BUSINESS NEWS AT A GLANCE

Staff Writer
Columbus CEO

c.2013 New York Times News Service

BENEFITS ENDING FOR 1 MILLION OF UNEMPLOYED

An emergency federal program that acts as a lifeline for 1.3 million jobless workers will end Saturday, drastically curtailing government support for the long-term unemployed and setting the stage for a major political fight in the new year. The program, in place since the recession started in 2008, provides up to 47 weeks of supplemental unemployment insurance payments to jobless people looking for work. Its expiration is expected to have far-reaching ramifications for the economy, cutting job growth by about 300,000 positions next year and pushing hundreds of thousands of households below the poverty line.

TURKEY LEGS CONQUER LAND OF MOUSE EARS

Disney’s latest megahit is no ride. It’s a turkey leg. It made its debut at a single stand in the late 1980s and slowly spread beyond Walt Disney World in Florida to Disneyland in California. In 2010, with sales spiking, Disney rolled out related souvenirs: hats, pins, T-shirts and even air fresheners. The company in 2013 is likely to serve up an astounding 2 million of the jumbo drumsticks, for up to $11.79 each, at its North American theme parks. That is 25 percent more than three years ago.

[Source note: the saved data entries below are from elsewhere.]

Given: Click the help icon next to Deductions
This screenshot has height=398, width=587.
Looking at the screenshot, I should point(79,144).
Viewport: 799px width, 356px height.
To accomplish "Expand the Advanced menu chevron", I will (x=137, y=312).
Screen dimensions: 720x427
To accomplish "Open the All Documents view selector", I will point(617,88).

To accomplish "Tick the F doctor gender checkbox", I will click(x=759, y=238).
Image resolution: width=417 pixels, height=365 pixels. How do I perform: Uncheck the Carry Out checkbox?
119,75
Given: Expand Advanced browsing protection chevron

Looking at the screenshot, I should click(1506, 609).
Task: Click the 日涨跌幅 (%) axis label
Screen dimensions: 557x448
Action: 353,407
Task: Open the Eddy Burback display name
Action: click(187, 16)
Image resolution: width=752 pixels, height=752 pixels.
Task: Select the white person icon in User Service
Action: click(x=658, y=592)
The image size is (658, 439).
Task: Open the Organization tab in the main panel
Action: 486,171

BOWING TO PRESSURE, REALITY STAR ISN’T SUSPENDED FROM ‘DUCK DYNASTY’

The indefinite suspension of Phil Robertson, the patriarch of the family at the center of the A&E Network’s huge ratings hit “Duck Dynasty,” became definite Friday — at zero episodes, when the network announced that he isn’t going to be suspended after all. The network moved to suspend Robertson on Dec. 18 after comments he made about gay people in a magazine interview. The suspension stirred an uproar among fans of the show and also conservative political and religious leaders. More ominously, the family issued a statement saying in effect that there would be no show without their patriarch.

TARGET ALTERS STATEMENT, SAYING PINs WERE STOLEN

After hackers made off with the credit and debit card data of 40 million Target customers, the retailer said the personal identification numbers, or PINs, of those customers had been spared. Not so. On Friday, Target backtracked from previous statements and said cybercriminals had taken customers’ encrypted PIN information, too. The admission was the latest installment in Target’s worst nightmare. Beginning Nov. 27, the day before Thanksgiving, hackers broke into the payment systems inside Target stores, so-called point-of-sale systems, and, over the course of the next three weeks, stole the credit and debit card data of 40 million customers.

LOYAL SUBSCRIBERS KEEP HOBBY MAGAZINES AFLOAT

Lance Prucnal’s family, like others in the digital age, has canceled most of its newspaper and magazine subscriptions. But Prucnal refuses to part with Model Railroader, Classic Trains and Classic Toy Trains. When it comes to the toy train magazines that fuel his passion, he has drawn the line. Readers like Prucnal have helped hobby magazines become the darlings of the struggling magazine industry. Niche magazines continue to retain and attract loyal followings. “Titles like Trains aren’t easily replaced,” said Andrew Davis, a media consultant. “It’s a really passionate community with high-quality content that speaks specifically to them.”

SPAIN ORDERS SMALLER PRICE INCREASE FOR ELECTRICITY

The Spanish government decreed Friday that the country’s utilities could charge consumers only 2.3 percent more for their electricity next month after accusing utilities of manipulating a recent auction to win a price increase of 11 percent. While meant as a good will gesture to consumers, the government’s unprecedented intervention underlines the fragile regulations of Spain’s electricity market and the conflicting interests driving its energy policy. For 2013, the government had targeted a full-year energy deficit of 3.6 billion euros, or about $4.9 billion. Instead, the shortfall reached 4.5 billion euros ($6.2 billion) for the period to October.

RUSSIAN ARREST WARRANT FOR HÉDIARD OWNER IS REVOKED

A court in Moscow on Friday withdrew an arrest warrant for Russian banker Sergei Pugachev, owner of the French luxury food chain Hédiard, a day after the warrant’s issuance had been prominently reported in the Russian business newspaper Kommersant. The court cited “technical violations” for the reversal, the Interfax news agency reported while also quoting unnamed officials in the security forces, who said an international warrant for the banker — believed to have long ago fled Russia — would remain in effect.